## start

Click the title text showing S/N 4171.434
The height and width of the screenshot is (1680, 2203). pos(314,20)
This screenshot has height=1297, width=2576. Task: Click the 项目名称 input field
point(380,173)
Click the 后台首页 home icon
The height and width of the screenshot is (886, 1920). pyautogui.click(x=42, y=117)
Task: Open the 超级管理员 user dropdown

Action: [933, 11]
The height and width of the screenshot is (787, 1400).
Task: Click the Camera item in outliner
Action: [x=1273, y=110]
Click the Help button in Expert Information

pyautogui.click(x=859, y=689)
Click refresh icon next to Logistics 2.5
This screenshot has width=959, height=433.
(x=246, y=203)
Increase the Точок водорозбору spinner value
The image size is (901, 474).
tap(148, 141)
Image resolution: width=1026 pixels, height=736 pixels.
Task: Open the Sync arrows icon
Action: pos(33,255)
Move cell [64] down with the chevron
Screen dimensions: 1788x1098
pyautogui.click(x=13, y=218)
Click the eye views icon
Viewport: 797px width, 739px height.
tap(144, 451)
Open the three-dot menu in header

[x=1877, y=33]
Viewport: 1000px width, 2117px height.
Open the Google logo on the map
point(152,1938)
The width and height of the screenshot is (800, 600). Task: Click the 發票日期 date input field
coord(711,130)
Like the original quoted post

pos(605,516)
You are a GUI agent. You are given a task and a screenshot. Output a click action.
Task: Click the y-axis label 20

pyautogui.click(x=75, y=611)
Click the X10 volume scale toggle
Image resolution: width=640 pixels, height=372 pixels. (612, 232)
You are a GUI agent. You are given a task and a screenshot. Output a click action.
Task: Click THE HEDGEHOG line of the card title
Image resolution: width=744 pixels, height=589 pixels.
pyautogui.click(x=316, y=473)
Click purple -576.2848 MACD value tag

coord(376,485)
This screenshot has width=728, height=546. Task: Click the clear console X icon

## end

**AIM:**
Turn every line of the records above into a numbered list, skipping the blank lines.

**EXPECTED OUTPUT:**
1. Click the title text showing S/N 4171.434
2. The height and width of the screenshot is (1680, 2203). pos(314,20)
3. This screenshot has height=1297, width=2576. Task: Click the 项目名称 input field
4. point(380,173)
5. Click the 后台首页 home icon
6. The height and width of the screenshot is (886, 1920). pyautogui.click(x=42, y=117)
7. Task: Open the 超级管理员 user dropdown
8. Action: [933, 11]
9. The height and width of the screenshot is (787, 1400).
10. Task: Click the Camera item in outliner
11. Action: [x=1273, y=110]
12. Click the Help button in Expert Information
13. pyautogui.click(x=859, y=689)
14. Click refresh icon next to Logistics 2.5
15. This screenshot has width=959, height=433.
16. (x=246, y=203)
17. Increase the Точок водорозбору spinner value
18. The image size is (901, 474).
19. tap(148, 141)
20. Image resolution: width=1026 pixels, height=736 pixels.
21. Task: Open the Sync arrows icon
22. Action: pos(33,255)
23. Move cell [64] down with the chevron
24. Screen dimensions: 1788x1098
25. pyautogui.click(x=13, y=218)
26. Click the eye views icon
27. Viewport: 797px width, 739px height.
28. tap(144, 451)
29. Open the three-dot menu in header
30. [x=1877, y=33]
31. Viewport: 1000px width, 2117px height.
32. Open the Google logo on the map
33. point(152,1938)
34. The width and height of the screenshot is (800, 600). Task: Click the 發票日期 date input field
35. coord(711,130)
36. Like the original quoted post
37. pos(605,516)
38. You are a GUI agent. You are given a task and a screenshot. Output a click action.
39. Task: Click the y-axis label 20
40. pyautogui.click(x=75, y=611)
41. Click the X10 volume scale toggle
42. Image resolution: width=640 pixels, height=372 pixels. (612, 232)
43. You are a GUI agent. You are given a task and a screenshot. Output a click action.
44. Task: Click THE HEDGEHOG line of the card title
45. Image resolution: width=744 pixels, height=589 pixels.
46. pyautogui.click(x=316, y=473)
47. Click purple -576.2848 MACD value tag
48. coord(376,485)
49. This screenshot has width=728, height=546. Task: Click the clear console X icon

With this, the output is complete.